Items from a data source:
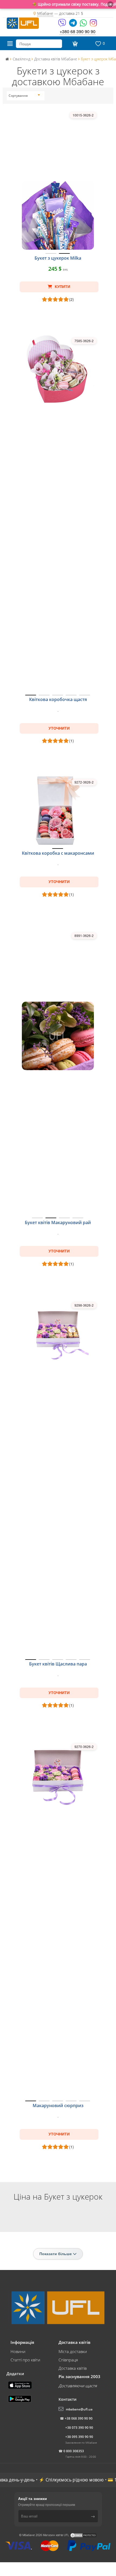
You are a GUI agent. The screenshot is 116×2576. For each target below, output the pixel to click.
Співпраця (68, 2359)
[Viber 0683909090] (62, 24)
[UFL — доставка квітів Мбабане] (23, 22)
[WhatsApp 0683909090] (84, 24)
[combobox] (24, 95)
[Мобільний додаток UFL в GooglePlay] (20, 2398)
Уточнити (59, 728)
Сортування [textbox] (18, 95)
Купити (62, 286)
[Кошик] (74, 43)
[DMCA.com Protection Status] (83, 2535)
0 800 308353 (73, 2451)
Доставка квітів (73, 2368)
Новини (18, 2351)
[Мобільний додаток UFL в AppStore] (20, 2384)
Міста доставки (73, 2351)
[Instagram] (93, 24)
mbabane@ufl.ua (79, 2409)
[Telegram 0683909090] (73, 24)
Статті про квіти (25, 2359)
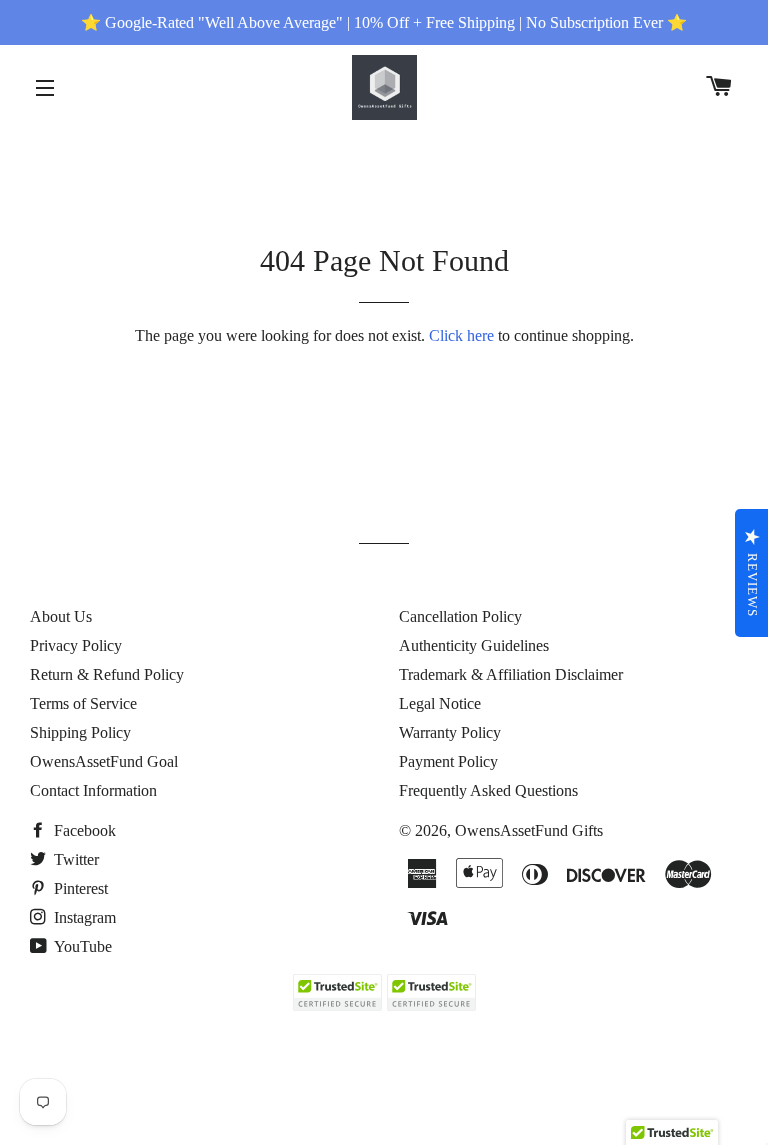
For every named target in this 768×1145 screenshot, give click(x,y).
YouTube (81, 946)
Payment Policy (448, 761)
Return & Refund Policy (107, 674)
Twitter (74, 859)
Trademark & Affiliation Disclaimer (511, 674)
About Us (61, 616)
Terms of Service (83, 703)
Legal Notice (440, 703)
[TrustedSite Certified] (337, 992)
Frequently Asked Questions (488, 790)
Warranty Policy (450, 732)
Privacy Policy (76, 645)
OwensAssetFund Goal (104, 761)
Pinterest (79, 888)
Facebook (83, 830)
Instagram (83, 917)
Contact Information (93, 790)
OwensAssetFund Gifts (529, 830)
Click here (461, 335)
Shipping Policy (80, 732)
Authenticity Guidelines (474, 645)
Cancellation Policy (460, 616)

• **PROBLEM STATEMENT**: Search the data for the word "screenshot" and copy each line where it appears.

• **TASK RESPONSE**:
You are a GUI agent. The screenshot is 116×2576. For each target below, output the pixel to click.
For every named target in this 768×1145 screenshot, give click(x,y).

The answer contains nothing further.